Interestingly, my ancestor actually took part in the Battle of the Plains of Abraham just outside of Quebec City in 1759, the pivotal battle where the French people capitulated most of their possessions to the British Empire. That battle was an absolute joke (the French capitulated almost immediately) and I doubt that Jean did much more than scratching his enormous balls (hey, I'm only reporting the historical facts here), but still.

After the war in 1760, which was only 5 years after Jean arrived, the British Empire deported any remaining French soldiers back to France. Jean astutely hid from them to remain here in America, alongside Marie-Françoise, a lovely French girl from a family who lodged him during the war (wink-wink). See, I'm officially from a lineage of clever romantics; the apple really didn't fall far from the tree. Jean and Marie-Françoise formally got married in 1762. They eventually had two sons, including my ancestor Antoine. Jean died fairly young in 1777, at the age of only 47-year-old.

Antoine himself, seeking adventure in his young age, travelled to the west on two different occasions to participate in the fur trade near Thunder Bay, Ontario. A bit more money in his pockets, he eventually returned in Quebec where he became a farmer (as most French-Canadians of that time). Essentially, all of my ancestors since have been farmers, until my great-grandfather and grandfather became manufacturing workers themselves. Yes, I come from a particularly poor lineage on my father's side (fucking British Empire).
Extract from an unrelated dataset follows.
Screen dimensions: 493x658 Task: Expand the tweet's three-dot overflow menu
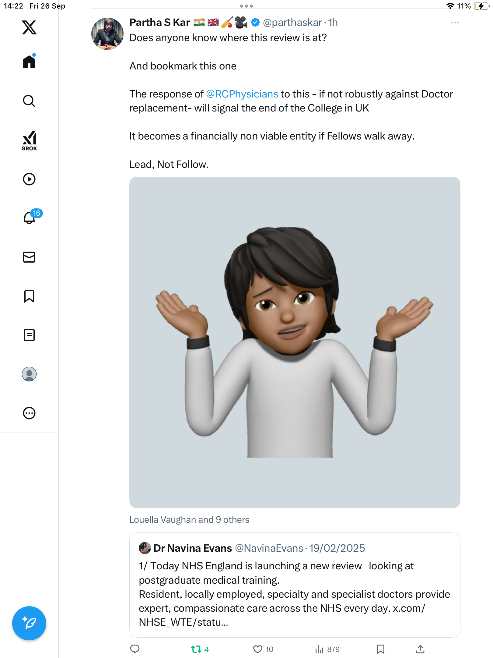(x=455, y=23)
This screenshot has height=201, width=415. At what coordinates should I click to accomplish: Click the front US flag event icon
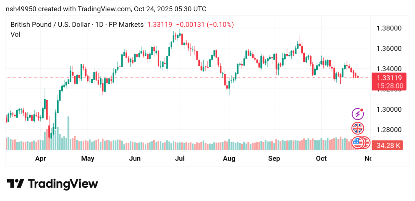point(357,143)
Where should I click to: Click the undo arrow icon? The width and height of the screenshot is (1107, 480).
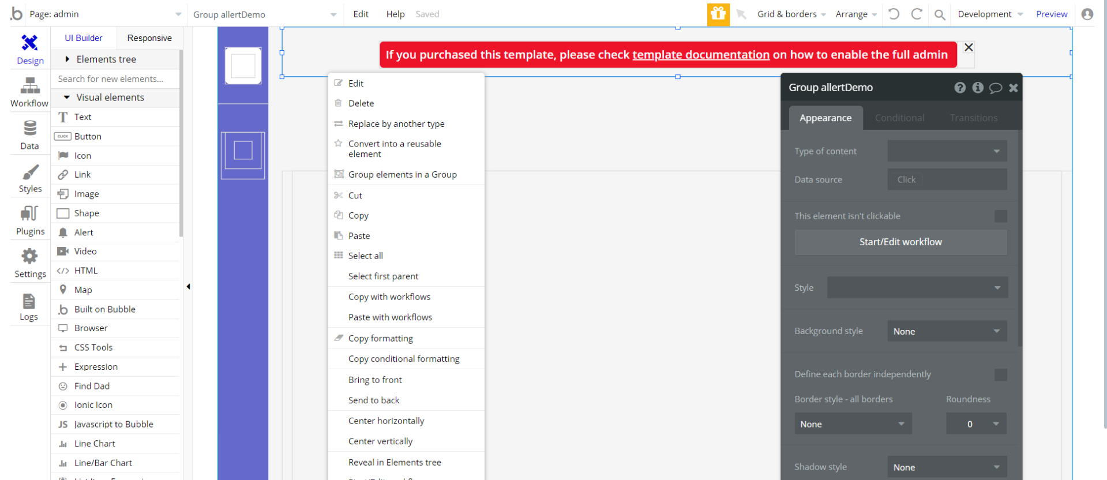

This is my ancestor Charles (circa 1905), which is in fact the grandfather of my grandfather. Charles is significant in my genealogy because, as stated above, he was the first to formally adopt my name (and only my name) while dropping the other ones from my previous ancestors.





Quite a charming fellow, isn't he? Gotta love the Nietzschean moustache (fuck yeah!). And holy shit does he look uncannily familiar. Pretty much everybody on my father's side has those exact same eyes, that kind of deep brown George Clooney-esque eyes. That comforting-yet-reserved smile is pretty typical of my family too. And the overall posture, particularly how his feet are positioned. And the prominent veins on his left hand, which is a common defect among men of my family, myself included. In short, if you ever see a young man with a curiously similar appearance (yet much less chubby) while walking in Montreal, you probably just bumped right into me.

Anyway, it was such a great experience to plunge into my ancestry this past week, reading about the illustrious events of Quebec until it all converged to familiar people very close to me and my own modern reality. Admittedly, I nearly dropped a tear in the last few pages of that document, when all that spectacular historical adventure eventually led to something especially close to my heart: the marriage of my parents, complete with their dates of births and where they got married (okay, I totally dropped a tear). Proof that we're all part of something much greater than our own individual selves.